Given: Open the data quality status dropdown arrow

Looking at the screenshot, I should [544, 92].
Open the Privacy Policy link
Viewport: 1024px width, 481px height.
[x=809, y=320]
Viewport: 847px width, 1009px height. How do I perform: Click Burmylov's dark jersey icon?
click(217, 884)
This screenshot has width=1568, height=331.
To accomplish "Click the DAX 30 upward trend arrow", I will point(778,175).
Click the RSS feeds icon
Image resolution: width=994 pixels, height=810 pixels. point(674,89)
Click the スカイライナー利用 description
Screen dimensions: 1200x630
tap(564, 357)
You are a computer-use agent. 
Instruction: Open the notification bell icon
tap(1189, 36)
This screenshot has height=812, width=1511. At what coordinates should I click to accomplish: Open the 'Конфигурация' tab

- [What is expected]: Could you copy out the data in full, exactly as it is written?

- [Response box]:
Given: Open the data quality status dropdown arrow

Looking at the screenshot, I should [544, 92].
Open the Privacy Policy link
Viewport: 1024px width, 481px height.
[x=809, y=320]
Viewport: 847px width, 1009px height. How do I perform: Click Burmylov's dark jersey icon?
click(217, 884)
This screenshot has width=1568, height=331.
To accomplish "Click the DAX 30 upward trend arrow", I will point(778,175).
Click the RSS feeds icon
Image resolution: width=994 pixels, height=810 pixels. point(674,89)
Click the スカイライナー利用 description
Screen dimensions: 1200x630
tap(564, 357)
You are a computer-use agent. 
Instruction: Open the notification bell icon
tap(1189, 36)
This screenshot has height=812, width=1511. At what coordinates should I click to accomplish: Open the 'Конфигурация' tab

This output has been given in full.